In the late 1920s and early 1930s, the Frankfurt School, a psychologically and socially active socialist group of German thinkers, predicted the rule of fascism in Germany. They found that about 60% of Germans had what they called “authoritarian personalities.” They obeyed their leader, whoever was in power. They followed orders, no matter how sadistic. About 20% of Germans were actively sadistic and eager to do a torturer’s bidding. About 20% of Germans were opposed to all totalitarianism and would defy sadistic orders no matter who dictated them. Those who tolerated sadism if authorities commanded it and those who actively sought opportunities for torture were reared in authoritarian families. Those who defied sadistic totalitarianism were not raised in totalitarian structures. They were reared in democratic families. Robert Altemeyer elaborated those studies in Canada and the United States (1997). He found that they are still true. Authoritarian families raise children to know their place, which is at the bottom of the family and other social hierarchies. Authoritarian parents prepare their children for servitude to a powerful leader.

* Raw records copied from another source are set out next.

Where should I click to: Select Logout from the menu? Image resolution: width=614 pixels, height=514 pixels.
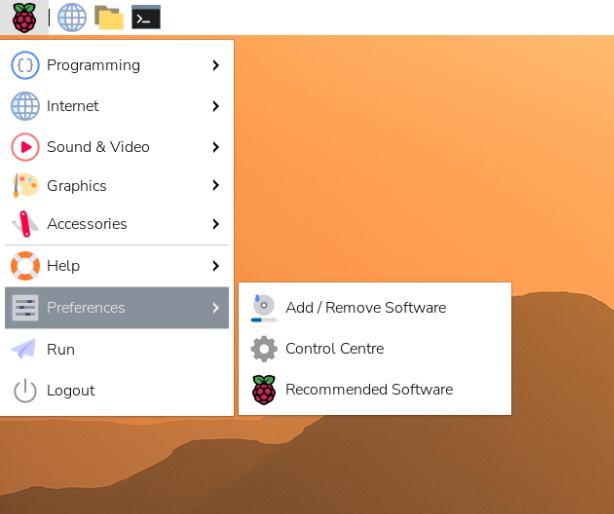[x=70, y=391]
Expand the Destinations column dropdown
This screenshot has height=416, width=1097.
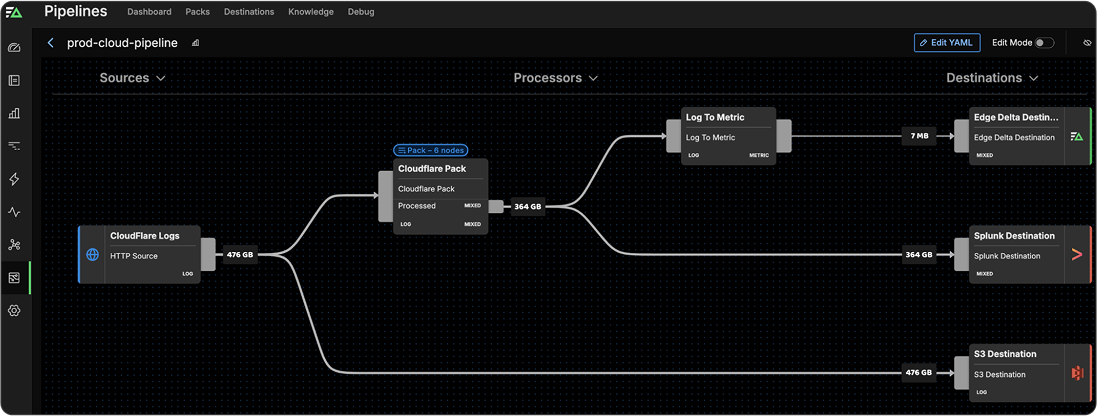click(x=992, y=78)
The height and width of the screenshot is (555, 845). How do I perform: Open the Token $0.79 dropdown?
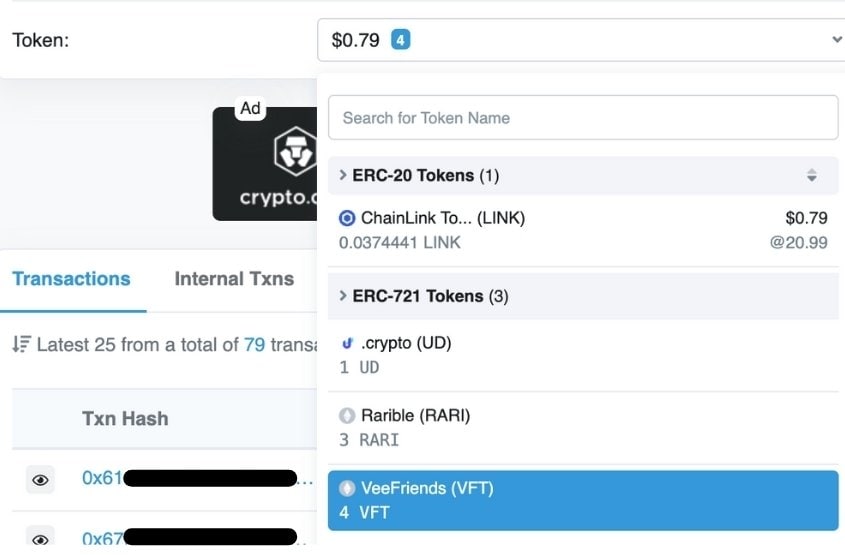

The Catholic Church scandals raise basic ethical issues. If there is any absolute that an ethical human can have, it is that a human being is never a thing. The 280,000 children abused by Catholic priests were reduced to things, things for the priests pleasure, things that were poison containers for the priests self loathing at their own pedophilia and things who might hurt the church if their painful truth was revealed. Secrecy was managed by protecting abusers and reducing their young victims to silence.
John Cory’s discussion of the Catholic Church scandal cites Khaled Hosseini’s novel The Kite Runner in which a father, Baba tells his son Amir, “There is only one sin and that is theft. Every other sin is a variation of theft… When you kill a man, you steal a life. When you tell a lie, you steal someone’s right to the truth.” To extend that metaphor when you, a trusted father, a church father, molest a child you steal a child’s sense of his or her soul as pure and good. When you lie, you steal peoples’ right to the truth.

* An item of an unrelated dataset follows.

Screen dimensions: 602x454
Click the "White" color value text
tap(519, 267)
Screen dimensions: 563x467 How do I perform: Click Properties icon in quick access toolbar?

In authoritarian families or religions or schools children are things to be managed. Compassion and judgment operate from the top down. Threats to the authoritarian hierarchy are eliminated by whatever means are necessary. It is these authoritarian structures which are the enemies of freedom and kindness, They steal people’s right to the truth and to respect and dignity. That is why authoritarian hierarchies must be transformed.
Attempts to transform the repressive authoritarian hierarchy of the Catholic Church have not received publicity. There are such attempts in every authoritarian hierarchy from authoritarian families to religions to educational systems. Since I am writing about a specific authoritarian hierarchy, the Catholic Church, I want to mention one of the many groups working to transform that hierarchy. This group does not limit itself to one particular manifestation of the hierarchy such as their homophobia or their secrecy on issues of predator priests and colluding Church superiors. The group, the Roman Catholic Women Priests (RCWP), is committed to transforming more than the Church’s discrimination against women. RWCP calls on women and qualified men to become priests together and transform the Church’s authoritarian hierarchy into a ministry united with the people they serve. They want an inclusive spirit and commitment to a democratic Church of equals. In 2002 they ordained women as priests committed to a democratic Church. In 2008 the current Pope, Benedict XVI excommunicated the women priests and the Bishops who ordained them. They posed a threat to the authoritarian hierarchy that the Pope was quick to address in escalating steps that culminated in excommunication. The women and their Bishops did not accept the Pope’s authoritarian pronouncement. They continue to lead democratic congregations. They have their counterparts urging the transformation of all authoritarian hierarchical institutions. They affirm the morality of the deepest respect for people who can never be treated as things or robbed of the truth and respect they deserve.